### About this task
Give back the whole listing exactly as it is written.

### Available data
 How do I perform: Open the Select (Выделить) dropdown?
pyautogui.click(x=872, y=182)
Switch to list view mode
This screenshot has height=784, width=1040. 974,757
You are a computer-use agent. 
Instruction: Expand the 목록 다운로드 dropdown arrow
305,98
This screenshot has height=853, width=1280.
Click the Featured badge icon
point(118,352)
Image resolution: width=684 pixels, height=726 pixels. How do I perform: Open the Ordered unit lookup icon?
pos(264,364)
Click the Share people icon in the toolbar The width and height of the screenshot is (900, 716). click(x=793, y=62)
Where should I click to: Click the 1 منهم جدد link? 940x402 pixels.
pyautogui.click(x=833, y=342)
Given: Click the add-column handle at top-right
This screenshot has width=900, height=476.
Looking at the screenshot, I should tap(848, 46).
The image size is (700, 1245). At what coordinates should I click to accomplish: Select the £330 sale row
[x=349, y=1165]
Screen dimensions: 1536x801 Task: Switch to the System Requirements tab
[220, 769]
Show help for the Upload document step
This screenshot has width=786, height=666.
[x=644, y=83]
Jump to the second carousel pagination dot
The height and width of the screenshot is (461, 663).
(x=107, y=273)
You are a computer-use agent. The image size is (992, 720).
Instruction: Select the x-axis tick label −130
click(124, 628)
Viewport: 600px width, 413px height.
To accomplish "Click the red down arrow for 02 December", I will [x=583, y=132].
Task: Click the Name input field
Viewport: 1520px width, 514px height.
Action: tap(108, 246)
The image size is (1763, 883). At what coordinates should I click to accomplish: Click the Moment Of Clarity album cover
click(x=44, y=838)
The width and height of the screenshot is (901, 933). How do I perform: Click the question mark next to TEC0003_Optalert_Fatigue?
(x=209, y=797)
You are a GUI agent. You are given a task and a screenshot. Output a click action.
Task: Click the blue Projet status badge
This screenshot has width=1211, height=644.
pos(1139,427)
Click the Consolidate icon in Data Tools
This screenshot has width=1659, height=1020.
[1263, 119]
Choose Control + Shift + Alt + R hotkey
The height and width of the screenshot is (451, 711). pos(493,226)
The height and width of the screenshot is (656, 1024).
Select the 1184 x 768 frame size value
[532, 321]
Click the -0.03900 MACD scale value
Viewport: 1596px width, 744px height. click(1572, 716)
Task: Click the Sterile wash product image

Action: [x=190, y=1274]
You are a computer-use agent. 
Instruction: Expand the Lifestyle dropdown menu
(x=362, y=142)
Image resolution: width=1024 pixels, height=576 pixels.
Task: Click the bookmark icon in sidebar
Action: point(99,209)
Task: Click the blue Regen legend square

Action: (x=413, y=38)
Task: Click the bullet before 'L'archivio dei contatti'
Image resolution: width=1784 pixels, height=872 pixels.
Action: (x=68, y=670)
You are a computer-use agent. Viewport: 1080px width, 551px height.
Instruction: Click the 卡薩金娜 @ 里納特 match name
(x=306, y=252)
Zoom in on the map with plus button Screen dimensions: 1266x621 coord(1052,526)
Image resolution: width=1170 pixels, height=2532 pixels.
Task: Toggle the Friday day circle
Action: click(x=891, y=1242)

### Task result
 How do I perform: Open the Select (Выделить) dropdown?
pyautogui.click(x=872, y=182)
Switch to list view mode
This screenshot has height=784, width=1040. 974,757
You are a computer-use agent. 
Instruction: Expand the 목록 다운로드 dropdown arrow
305,98
This screenshot has height=853, width=1280.
Click the Featured badge icon
point(118,352)
Image resolution: width=684 pixels, height=726 pixels. How do I perform: Open the Ordered unit lookup icon?
pos(264,364)
Click the Share people icon in the toolbar The width and height of the screenshot is (900, 716). click(x=793, y=62)
Where should I click to: Click the 1 منهم جدد link? 940x402 pixels.
pyautogui.click(x=833, y=342)
Given: Click the add-column handle at top-right
This screenshot has width=900, height=476.
Looking at the screenshot, I should tap(848, 46).
The image size is (700, 1245). At what coordinates should I click to accomplish: Select the £330 sale row
[x=349, y=1165]
Screen dimensions: 1536x801 Task: Switch to the System Requirements tab
[220, 769]
Show help for the Upload document step
This screenshot has width=786, height=666.
[x=644, y=83]
Jump to the second carousel pagination dot
The height and width of the screenshot is (461, 663).
(x=107, y=273)
You are a computer-use agent. The image size is (992, 720).
Instruction: Select the x-axis tick label −130
click(124, 628)
Viewport: 600px width, 413px height.
To accomplish "Click the red down arrow for 02 December", I will [x=583, y=132].
Task: Click the Name input field
Viewport: 1520px width, 514px height.
Action: tap(108, 246)
The image size is (1763, 883). At what coordinates should I click to accomplish: Click the Moment Of Clarity album cover
click(x=44, y=838)
The width and height of the screenshot is (901, 933). How do I perform: Click the question mark next to TEC0003_Optalert_Fatigue?
(x=209, y=797)
You are a GUI agent. You are given a task and a screenshot. Output a click action.
Task: Click the blue Projet status badge
This screenshot has width=1211, height=644.
pos(1139,427)
Click the Consolidate icon in Data Tools
This screenshot has width=1659, height=1020.
[1263, 119]
Choose Control + Shift + Alt + R hotkey
The height and width of the screenshot is (451, 711). pos(493,226)
The height and width of the screenshot is (656, 1024).
Select the 1184 x 768 frame size value
[532, 321]
Click the -0.03900 MACD scale value
Viewport: 1596px width, 744px height. click(1572, 716)
Task: Click the Sterile wash product image

Action: [x=190, y=1274]
You are a computer-use agent. 
Instruction: Expand the Lifestyle dropdown menu
(x=362, y=142)
Image resolution: width=1024 pixels, height=576 pixels.
Task: Click the bookmark icon in sidebar
Action: point(99,209)
Task: Click the blue Regen legend square

Action: (x=413, y=38)
Task: Click the bullet before 'L'archivio dei contatti'
Image resolution: width=1784 pixels, height=872 pixels.
Action: (x=68, y=670)
You are a computer-use agent. Viewport: 1080px width, 551px height.
Instruction: Click the 卡薩金娜 @ 里納特 match name
(x=306, y=252)
Zoom in on the map with plus button Screen dimensions: 1266x621 coord(1052,526)
Image resolution: width=1170 pixels, height=2532 pixels.
Task: Toggle the Friday day circle
Action: click(x=891, y=1242)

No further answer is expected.